▶ _Problem to work on_:
Only the line containing "You are a computer-use agent. The" and the lines after it, through the end of the entries, should be output exactly.

(Records drawn from a dataset)
============

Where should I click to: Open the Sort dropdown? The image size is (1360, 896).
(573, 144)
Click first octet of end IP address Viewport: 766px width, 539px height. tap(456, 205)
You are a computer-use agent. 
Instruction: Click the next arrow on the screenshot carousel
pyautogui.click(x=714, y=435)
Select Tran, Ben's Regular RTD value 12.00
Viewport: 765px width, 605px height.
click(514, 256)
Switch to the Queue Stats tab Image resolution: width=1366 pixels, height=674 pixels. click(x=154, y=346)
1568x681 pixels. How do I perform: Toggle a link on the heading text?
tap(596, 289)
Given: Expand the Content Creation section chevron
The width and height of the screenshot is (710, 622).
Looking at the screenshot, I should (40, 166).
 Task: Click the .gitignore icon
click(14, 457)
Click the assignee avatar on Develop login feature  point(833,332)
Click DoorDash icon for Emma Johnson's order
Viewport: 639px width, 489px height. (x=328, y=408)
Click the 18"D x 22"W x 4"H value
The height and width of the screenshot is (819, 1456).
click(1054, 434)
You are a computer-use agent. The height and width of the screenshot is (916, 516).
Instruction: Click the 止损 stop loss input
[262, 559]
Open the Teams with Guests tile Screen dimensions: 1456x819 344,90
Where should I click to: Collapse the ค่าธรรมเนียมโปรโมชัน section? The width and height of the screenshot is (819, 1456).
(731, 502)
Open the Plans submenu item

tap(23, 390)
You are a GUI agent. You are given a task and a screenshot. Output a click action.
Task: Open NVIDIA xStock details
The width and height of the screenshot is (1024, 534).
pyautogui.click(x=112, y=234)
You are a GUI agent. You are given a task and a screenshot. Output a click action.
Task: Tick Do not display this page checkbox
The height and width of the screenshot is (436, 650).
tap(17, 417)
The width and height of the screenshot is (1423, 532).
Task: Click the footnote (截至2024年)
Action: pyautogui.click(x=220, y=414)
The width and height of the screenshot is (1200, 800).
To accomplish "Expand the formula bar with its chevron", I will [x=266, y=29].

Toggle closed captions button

============

▶ _Exercise solution_:
You are a computer-use agent. The height and width of the screenshot is (916, 516).
Instruction: Click the 止损 stop loss input
[262, 559]
Open the Teams with Guests tile Screen dimensions: 1456x819 344,90
Where should I click to: Collapse the ค่าธรรมเนียมโปรโมชัน section? The width and height of the screenshot is (819, 1456).
(731, 502)
Open the Plans submenu item

tap(23, 390)
You are a GUI agent. You are given a task and a screenshot. Output a click action.
Task: Open NVIDIA xStock details
The width and height of the screenshot is (1024, 534).
pyautogui.click(x=112, y=234)
You are a GUI agent. You are given a task and a screenshot. Output a click action.
Task: Tick Do not display this page checkbox
The height and width of the screenshot is (436, 650).
tap(17, 417)
The width and height of the screenshot is (1423, 532).
Task: Click the footnote (截至2024年)
Action: pyautogui.click(x=220, y=414)
The width and height of the screenshot is (1200, 800).
To accomplish "Expand the formula bar with its chevron", I will [x=266, y=29].

Toggle closed captions button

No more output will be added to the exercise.